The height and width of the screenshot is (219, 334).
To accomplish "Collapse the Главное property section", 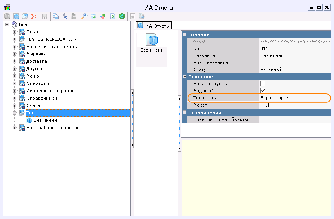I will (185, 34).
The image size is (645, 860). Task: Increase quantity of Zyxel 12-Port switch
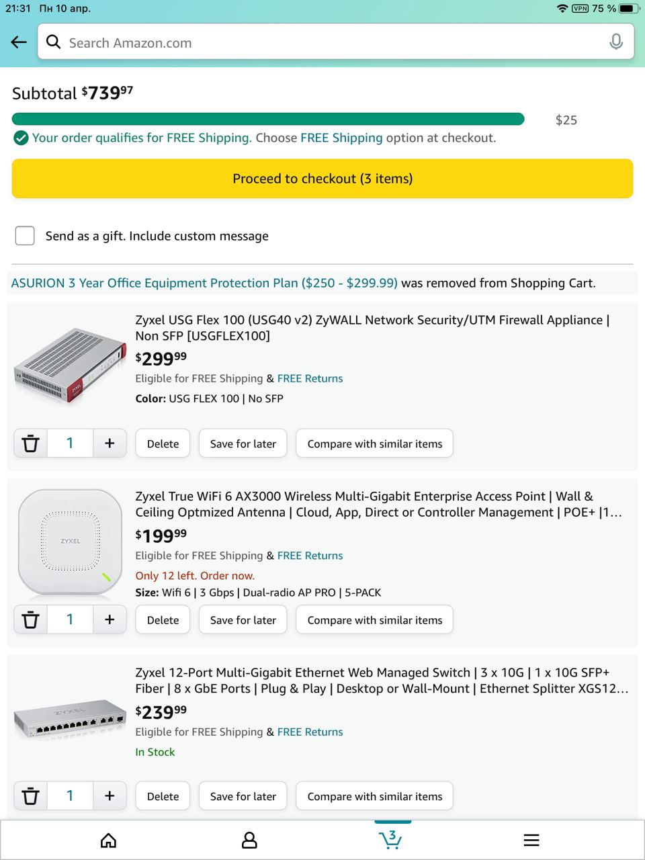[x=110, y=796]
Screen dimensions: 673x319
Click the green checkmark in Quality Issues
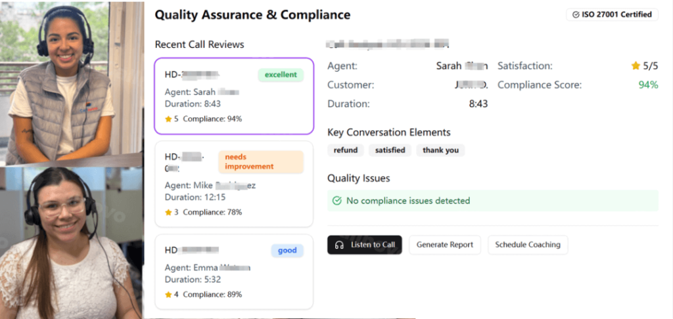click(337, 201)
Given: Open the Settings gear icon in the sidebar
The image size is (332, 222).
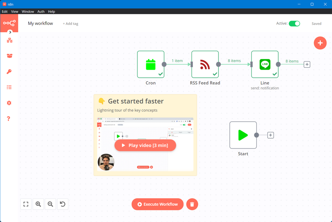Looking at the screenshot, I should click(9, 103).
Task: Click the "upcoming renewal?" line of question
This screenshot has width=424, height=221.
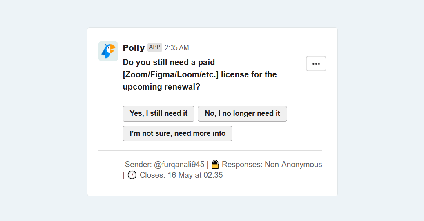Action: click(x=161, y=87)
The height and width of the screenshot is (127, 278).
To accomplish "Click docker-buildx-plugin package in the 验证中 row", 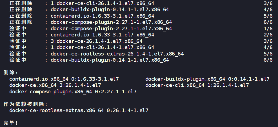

■ PROBLEM DESCRIPTION: Once the line containing "The image size is (645, 860)." is found in the records above, it and every line after it up to the last must be repeated exactly, without pictures.

■ THE COMPLETED TASK:
The image size is (645, 860). Task: Increase quantity of Zyxel 12-Port switch
[x=110, y=796]
Screen dimensions: 673x319
Click the green checkmark in Quality Issues
click(337, 201)
Given: Open the Settings gear icon in the sidebar
The image size is (332, 222).
Looking at the screenshot, I should click(9, 103).
Task: Click the "upcoming renewal?" line of question
This screenshot has width=424, height=221.
Action: click(x=161, y=87)
The height and width of the screenshot is (127, 278).
To accomplish "Click docker-buildx-plugin package in the 验证中 row", 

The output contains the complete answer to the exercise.